Dataset records ::
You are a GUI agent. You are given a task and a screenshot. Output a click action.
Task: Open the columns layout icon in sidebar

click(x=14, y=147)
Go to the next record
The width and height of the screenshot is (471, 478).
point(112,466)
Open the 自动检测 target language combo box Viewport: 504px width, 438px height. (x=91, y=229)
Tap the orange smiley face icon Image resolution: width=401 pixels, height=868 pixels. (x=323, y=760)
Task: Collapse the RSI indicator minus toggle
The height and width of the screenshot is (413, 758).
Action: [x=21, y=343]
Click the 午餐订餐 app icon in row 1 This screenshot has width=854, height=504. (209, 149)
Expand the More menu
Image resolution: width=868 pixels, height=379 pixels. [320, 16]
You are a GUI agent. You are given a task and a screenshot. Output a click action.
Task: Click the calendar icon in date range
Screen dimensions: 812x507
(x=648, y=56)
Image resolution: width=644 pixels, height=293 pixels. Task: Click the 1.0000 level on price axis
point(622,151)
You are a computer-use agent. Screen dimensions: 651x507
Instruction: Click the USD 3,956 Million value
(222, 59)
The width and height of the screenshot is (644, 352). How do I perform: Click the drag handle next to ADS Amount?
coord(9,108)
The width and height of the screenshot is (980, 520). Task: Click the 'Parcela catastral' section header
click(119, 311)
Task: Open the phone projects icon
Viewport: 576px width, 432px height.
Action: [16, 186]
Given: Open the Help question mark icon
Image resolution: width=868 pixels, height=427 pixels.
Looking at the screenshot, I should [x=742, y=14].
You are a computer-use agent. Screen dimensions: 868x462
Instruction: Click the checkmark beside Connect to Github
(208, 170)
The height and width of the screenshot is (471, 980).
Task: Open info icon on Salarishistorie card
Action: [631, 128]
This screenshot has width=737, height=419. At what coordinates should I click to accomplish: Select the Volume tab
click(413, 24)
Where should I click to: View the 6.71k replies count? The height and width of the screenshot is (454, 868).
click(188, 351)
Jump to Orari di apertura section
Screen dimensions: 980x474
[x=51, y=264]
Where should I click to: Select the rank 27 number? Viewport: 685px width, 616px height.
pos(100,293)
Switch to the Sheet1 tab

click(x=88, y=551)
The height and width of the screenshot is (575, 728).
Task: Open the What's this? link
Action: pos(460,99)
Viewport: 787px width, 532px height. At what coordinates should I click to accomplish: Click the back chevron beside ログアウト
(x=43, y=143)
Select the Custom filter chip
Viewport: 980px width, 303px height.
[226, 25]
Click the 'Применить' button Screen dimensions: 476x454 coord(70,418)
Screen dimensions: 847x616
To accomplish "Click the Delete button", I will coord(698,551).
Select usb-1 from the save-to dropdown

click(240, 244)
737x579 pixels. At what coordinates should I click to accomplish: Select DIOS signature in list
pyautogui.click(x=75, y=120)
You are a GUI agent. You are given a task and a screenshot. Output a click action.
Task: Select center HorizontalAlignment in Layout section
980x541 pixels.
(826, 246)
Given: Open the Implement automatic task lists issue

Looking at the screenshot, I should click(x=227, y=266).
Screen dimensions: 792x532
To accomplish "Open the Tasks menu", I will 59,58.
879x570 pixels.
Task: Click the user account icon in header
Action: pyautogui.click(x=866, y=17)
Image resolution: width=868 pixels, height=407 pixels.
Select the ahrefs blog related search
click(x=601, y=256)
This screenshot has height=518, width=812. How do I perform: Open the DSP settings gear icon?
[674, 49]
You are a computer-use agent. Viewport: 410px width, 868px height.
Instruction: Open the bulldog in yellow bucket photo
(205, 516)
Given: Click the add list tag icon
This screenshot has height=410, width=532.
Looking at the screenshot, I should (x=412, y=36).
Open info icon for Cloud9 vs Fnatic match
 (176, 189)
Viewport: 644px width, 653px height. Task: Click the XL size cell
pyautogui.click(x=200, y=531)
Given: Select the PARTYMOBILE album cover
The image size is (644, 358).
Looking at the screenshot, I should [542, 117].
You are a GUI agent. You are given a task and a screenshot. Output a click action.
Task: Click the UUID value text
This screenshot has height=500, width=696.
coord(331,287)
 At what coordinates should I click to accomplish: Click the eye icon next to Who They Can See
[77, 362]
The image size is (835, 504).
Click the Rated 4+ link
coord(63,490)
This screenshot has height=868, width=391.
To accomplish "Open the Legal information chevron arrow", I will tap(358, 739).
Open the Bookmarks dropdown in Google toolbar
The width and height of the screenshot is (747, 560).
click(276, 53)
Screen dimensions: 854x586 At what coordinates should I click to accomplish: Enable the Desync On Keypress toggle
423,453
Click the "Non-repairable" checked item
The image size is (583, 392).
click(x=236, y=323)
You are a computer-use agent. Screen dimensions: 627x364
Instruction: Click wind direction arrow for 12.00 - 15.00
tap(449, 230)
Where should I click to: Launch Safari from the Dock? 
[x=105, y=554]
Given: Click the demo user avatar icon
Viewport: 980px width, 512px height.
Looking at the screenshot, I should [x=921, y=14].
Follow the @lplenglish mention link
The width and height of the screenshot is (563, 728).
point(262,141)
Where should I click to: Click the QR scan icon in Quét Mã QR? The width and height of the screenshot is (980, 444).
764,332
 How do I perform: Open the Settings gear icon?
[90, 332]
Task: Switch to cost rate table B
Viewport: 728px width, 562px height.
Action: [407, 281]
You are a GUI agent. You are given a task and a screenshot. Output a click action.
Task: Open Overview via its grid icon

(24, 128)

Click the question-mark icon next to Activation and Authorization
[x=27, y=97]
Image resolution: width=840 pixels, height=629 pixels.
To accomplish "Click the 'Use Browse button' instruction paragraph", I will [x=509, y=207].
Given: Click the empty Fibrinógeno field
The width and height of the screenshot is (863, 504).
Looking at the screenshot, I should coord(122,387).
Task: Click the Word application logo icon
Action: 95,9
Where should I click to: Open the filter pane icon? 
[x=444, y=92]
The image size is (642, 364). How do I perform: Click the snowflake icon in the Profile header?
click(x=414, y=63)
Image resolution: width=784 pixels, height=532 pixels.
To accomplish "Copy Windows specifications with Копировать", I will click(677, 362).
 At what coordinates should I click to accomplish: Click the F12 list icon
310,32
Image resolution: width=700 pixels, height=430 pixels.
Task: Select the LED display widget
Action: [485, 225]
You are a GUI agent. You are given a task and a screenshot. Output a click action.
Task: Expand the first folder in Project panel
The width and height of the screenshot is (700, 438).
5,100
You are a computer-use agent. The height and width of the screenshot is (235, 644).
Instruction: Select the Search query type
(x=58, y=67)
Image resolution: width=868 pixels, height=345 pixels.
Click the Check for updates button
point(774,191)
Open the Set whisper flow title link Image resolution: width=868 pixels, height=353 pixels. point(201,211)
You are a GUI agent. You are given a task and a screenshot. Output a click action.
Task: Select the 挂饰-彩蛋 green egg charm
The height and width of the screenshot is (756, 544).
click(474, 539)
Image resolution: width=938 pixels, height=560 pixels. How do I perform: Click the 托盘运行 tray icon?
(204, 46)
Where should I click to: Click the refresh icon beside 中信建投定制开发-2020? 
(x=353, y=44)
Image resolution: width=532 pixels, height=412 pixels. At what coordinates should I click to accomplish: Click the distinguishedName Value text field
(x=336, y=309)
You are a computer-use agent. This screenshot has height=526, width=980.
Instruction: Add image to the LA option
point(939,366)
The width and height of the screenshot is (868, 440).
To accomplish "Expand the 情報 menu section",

Your task :: Nothing but an exact copy of the lines from the start of the entries through the line containing "You are a computer-use agent. Screen dimensions: 651x507" belongs in the response.

Written answer ::
You are a GUI agent. You are given a task and a screenshot. Output a click action.
Task: Open the columns layout icon in sidebar

click(x=14, y=147)
Go to the next record
The width and height of the screenshot is (471, 478).
point(112,466)
Open the 自动检测 target language combo box Viewport: 504px width, 438px height. (x=91, y=229)
Tap the orange smiley face icon Image resolution: width=401 pixels, height=868 pixels. (x=323, y=760)
Task: Collapse the RSI indicator minus toggle
The height and width of the screenshot is (413, 758).
Action: [x=21, y=343]
Click the 午餐订餐 app icon in row 1 This screenshot has width=854, height=504. (209, 149)
Expand the More menu
Image resolution: width=868 pixels, height=379 pixels. [320, 16]
You are a GUI agent. You are given a task and a screenshot. Output a click action.
Task: Click the calendar icon in date range
Screen dimensions: 812x507
(x=648, y=56)
Image resolution: width=644 pixels, height=293 pixels. Task: Click the 1.0000 level on price axis
point(622,151)
You are a computer-use agent. Screen dimensions: 651x507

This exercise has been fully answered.